> _Given exercise_: Rewrite all of the lines below, requests included, with each coordinate in the answers multiplied by 2.15 and rounded to the nearest whole number, halves rounding up. Leave the pictures out.

> _Collection entries_:
▶

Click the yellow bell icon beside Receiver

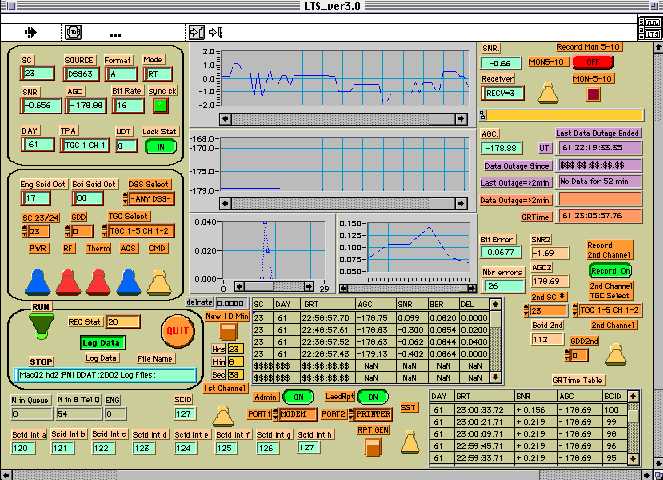[547, 93]
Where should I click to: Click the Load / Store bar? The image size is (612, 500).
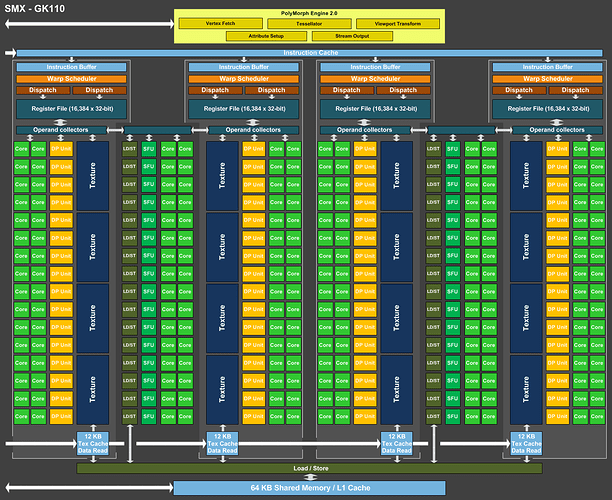click(310, 467)
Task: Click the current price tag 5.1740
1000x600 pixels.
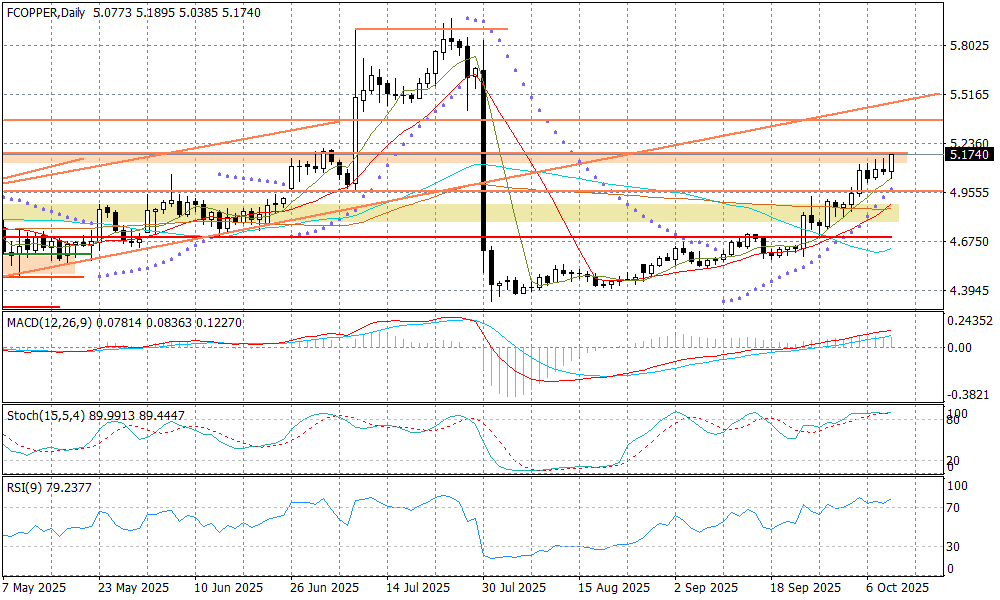Action: coord(968,155)
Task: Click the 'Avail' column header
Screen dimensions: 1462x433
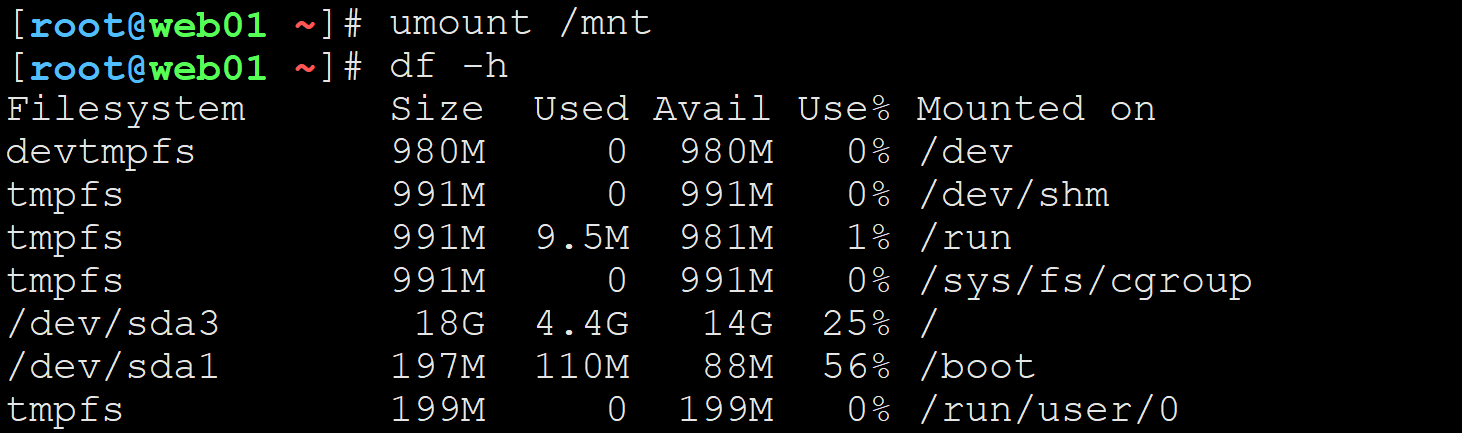Action: coord(712,109)
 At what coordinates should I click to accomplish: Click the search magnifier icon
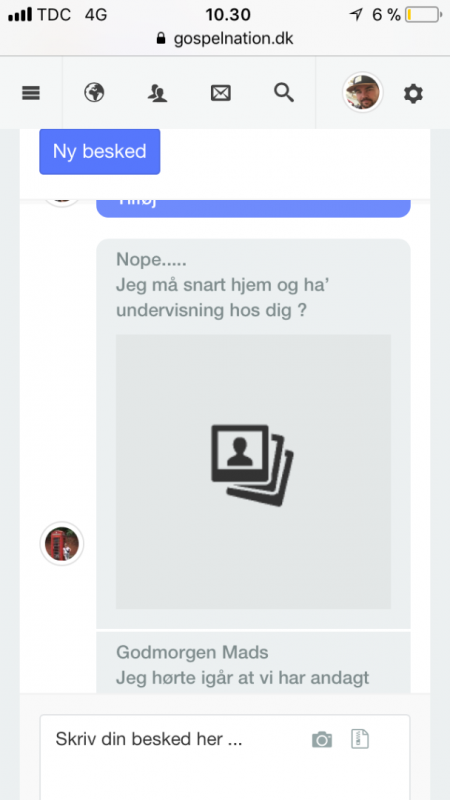coord(284,93)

◀

> _Correct output_:
Click the yellow bell icon beside Receiver

[1176, 200]
Where should I click to: Click the Load / Store bar? The image size is (612, 500).
click(667, 1004)
Task: Click the current price tag 5.1740
1000x600 pixels.
Action: coord(2081,333)
Task: Click the 'Avail' column header
Screen dimensions: 1462x433
Action: coord(1531,234)
 At what coordinates should I click to accomplish: Click the search magnifier icon
coord(611,200)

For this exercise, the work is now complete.